[Opening INPUT FOR THIS TASK section]
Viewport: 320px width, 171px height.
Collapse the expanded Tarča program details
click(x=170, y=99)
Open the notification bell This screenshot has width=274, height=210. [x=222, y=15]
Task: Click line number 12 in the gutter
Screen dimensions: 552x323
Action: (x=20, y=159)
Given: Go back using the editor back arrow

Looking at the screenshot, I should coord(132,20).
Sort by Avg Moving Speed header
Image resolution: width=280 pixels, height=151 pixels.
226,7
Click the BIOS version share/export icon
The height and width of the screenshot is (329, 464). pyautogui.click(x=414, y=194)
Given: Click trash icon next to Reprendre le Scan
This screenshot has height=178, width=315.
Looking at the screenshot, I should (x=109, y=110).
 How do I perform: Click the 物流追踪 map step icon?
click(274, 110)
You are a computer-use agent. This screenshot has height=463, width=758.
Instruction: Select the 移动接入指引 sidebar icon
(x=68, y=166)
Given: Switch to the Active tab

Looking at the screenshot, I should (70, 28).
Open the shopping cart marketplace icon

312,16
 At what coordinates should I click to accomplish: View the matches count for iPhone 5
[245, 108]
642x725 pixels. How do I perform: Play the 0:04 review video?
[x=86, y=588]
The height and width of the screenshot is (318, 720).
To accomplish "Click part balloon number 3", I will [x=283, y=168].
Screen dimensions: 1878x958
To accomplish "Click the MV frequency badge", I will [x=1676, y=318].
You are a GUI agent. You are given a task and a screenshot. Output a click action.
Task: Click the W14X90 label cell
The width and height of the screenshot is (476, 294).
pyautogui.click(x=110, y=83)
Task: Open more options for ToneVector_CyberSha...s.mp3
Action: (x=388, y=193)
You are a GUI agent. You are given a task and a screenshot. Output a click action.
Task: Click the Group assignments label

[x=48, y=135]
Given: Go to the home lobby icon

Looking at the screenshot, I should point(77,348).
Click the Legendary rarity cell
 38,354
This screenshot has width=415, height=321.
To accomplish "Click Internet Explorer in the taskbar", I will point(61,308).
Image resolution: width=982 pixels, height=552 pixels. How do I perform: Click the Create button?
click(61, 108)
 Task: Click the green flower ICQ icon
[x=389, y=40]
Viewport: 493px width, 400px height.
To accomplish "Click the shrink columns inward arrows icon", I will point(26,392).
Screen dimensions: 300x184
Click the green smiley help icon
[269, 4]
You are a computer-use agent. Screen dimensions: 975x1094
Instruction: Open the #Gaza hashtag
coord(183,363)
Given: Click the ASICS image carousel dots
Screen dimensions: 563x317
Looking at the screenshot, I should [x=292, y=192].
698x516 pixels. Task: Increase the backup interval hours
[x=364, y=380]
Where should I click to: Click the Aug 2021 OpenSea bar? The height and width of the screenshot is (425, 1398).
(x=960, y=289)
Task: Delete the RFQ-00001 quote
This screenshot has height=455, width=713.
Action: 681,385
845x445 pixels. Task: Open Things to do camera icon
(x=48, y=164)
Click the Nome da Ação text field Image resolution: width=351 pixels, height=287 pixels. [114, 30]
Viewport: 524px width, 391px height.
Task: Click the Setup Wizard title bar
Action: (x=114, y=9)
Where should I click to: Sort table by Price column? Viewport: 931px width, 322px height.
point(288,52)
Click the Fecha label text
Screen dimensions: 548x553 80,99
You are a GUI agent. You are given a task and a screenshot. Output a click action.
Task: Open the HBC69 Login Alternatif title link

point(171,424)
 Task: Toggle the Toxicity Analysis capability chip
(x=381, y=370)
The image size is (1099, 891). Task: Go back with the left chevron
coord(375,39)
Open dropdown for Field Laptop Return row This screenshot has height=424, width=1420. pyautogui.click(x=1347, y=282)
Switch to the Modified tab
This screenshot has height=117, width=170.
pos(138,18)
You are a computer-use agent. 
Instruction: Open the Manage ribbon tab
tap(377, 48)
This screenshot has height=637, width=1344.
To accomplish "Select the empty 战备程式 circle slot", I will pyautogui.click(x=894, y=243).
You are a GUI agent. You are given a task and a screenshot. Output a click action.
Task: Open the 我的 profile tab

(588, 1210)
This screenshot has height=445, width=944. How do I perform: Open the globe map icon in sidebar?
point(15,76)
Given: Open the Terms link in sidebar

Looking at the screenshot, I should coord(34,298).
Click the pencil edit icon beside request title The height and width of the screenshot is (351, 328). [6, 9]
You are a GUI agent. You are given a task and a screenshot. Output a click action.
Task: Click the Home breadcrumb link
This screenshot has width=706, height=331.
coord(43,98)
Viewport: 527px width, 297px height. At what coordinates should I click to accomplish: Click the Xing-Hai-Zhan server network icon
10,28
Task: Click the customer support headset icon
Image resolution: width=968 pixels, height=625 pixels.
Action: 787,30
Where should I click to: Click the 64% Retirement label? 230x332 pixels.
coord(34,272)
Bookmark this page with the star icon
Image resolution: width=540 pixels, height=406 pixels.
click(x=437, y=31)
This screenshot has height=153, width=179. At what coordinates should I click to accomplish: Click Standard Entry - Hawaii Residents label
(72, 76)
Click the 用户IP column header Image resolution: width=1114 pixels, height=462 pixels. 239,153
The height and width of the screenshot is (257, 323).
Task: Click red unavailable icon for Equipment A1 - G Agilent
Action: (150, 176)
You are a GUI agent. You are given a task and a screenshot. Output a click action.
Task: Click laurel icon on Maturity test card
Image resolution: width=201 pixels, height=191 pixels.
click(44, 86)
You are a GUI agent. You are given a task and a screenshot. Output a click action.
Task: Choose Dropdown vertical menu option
[Closing INPUT FOR THIS TASK section]
### TRY IT:
If a line in the material holds "will", copy it.

### RESPONSE TO THE EXERCISE:
To accomplish "Click part balloon number 3", I will [x=283, y=168].
To accomplish "Click the MV frequency badge", I will [x=1676, y=318].
To accomplish "Click Internet Explorer in the taskbar", I will point(61,308).
To accomplish "Click the shrink columns inward arrows icon", I will point(26,392).
To accomplish "Select the empty 战备程式 circle slot", I will pyautogui.click(x=894, y=243).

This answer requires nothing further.